Саргон улыбнулся. Натяжение мышц лица отдалось болью в порванной щеке.
– В Пер-Бастет нам возвращаться нельзя.
– Твоя правда, – вздохнул Джехутихотеп, – еще обвинят в грехах, что мы не совершали.
– Точно. Я ведь говорил, что ты умен?
– Ага!
– Скажу еще раз.
– И как же нам тогда поступить с сокровищем?
– Оставим здесь. Это лучшее, что мы можем сделать.
Мулат шумно втянул воздух через ноздри, а затем громко выдохнул:
– Схожу за плащом, а потом в путь. Нельзя тут оставаться.
– Я рад, что ты со мной, – внезапно сказал Джехутихотеп.
Саргон пристально вгляделся в это храброе, мальчишеское лицо и вновь улыбнулся, несмотря на боль.
– Да, я тоже. Схожу за плащом.
– Не забудь про свою рану!
– С тобой забудешь, – бросил мулат через плечо, – не бойся, все будет хорошо.
***
– Подождите снаружи, – велела Хатшепсут своим телохранителям, и те послушно выстроились в коридоре.
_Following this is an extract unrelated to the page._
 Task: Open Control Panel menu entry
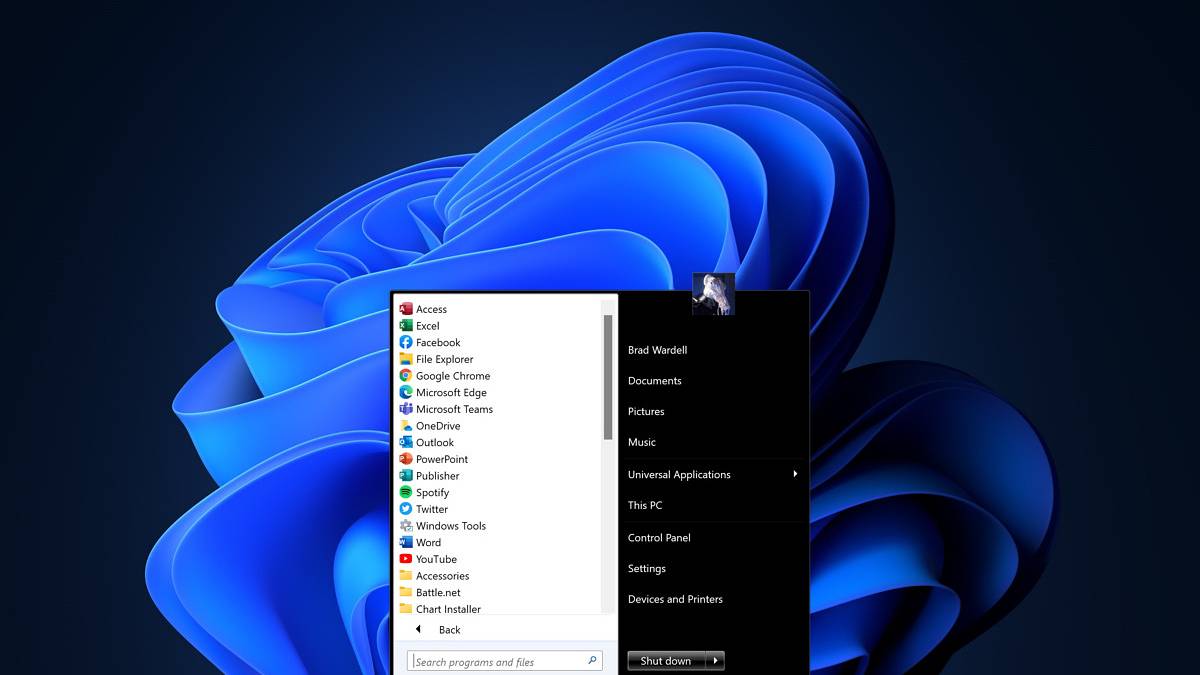[x=659, y=538]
Дверь комнаты захлопнулась. Она осталась лицом к лицу с главным казначеем и его трофеем, грозно разевающим пасть на стене.
– Моя царица.
Нехси так низко поклонился, что чуть не ударился лбом о стол.
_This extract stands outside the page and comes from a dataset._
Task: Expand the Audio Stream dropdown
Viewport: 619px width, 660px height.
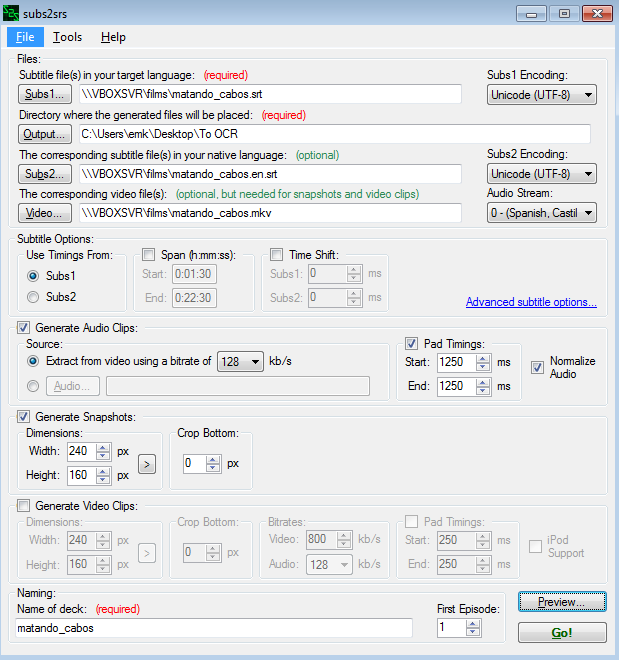Action: pos(542,213)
Хатшепсут позабавил этот момент, однако вида она не подала. Тем не менее, нацепила на уста приветливую улыбку.
– Рада тебя видеть, Нехси.
– Чем я заслужил такую честь, что ты почтила меня своим визитом? – нубиец распрямился и с искренним восхищением воззрился на нее.
Царица вальяжно подошла к столу и опустилась на стул напротив. Ей всегда нравилось ловить на себе восхищенные взгляды.
– Обойдемся без торжеств и обрядов, – вяло произнесла она, закидывая ногу на ногу, – садись.
Казначей, молча, послушался. Он старался сохранять спокойный вид, хотя в присутствии Божественной супруги постоянно чувствовал неловкость. Это всегда выражалось в ладонях, сцепленных замком перед собой. Вот и сейчас он сделал то же самое, устроив руки на столе.
– Как поживает казна Та-Кемет? – невзначай поинтересовалась высокопоставленная гостья.
– С доходами все в порядке, госпожа Хенемет-Амон, – доложил Нехси, – есть небольшие проблемы в отчете о продажах, но в остальном дела идут хорошо.
– Отчет о продажах?
Хатшепсут склонила голову влево и сощурила глаза. Казначей почувствовал еще большую неловкость. Он знал, что царица всегда так делает, когда не терпит уклончивых ответов.
– И что с ним не так?
Нехси кашлянул:
– Ничего серьезного, моя царица. Просто произошла путаница в цифрах о доходе с торговли пшеницей.
– Хм… интересно… и кто же оказался таким рассеянным? Неужели ты, Нехси? – царица вскинула левую бровь. – Ни за что в такое не поверю.
Казначей вяло улыбнулся:
– Нет, госпожа, не я.
– А кто же тогда?
Хатшепсут стала покачивать ногой, но он этого не видел.
– Дуаунехех. Смотритель хозяйства Амона.
– А, – царица быстро потеряла интерес, – этот растяпа вечно путается в подсчетах. Я давно подумываю освободить его от этого тяжкого бремени и назначить другого смотрителя.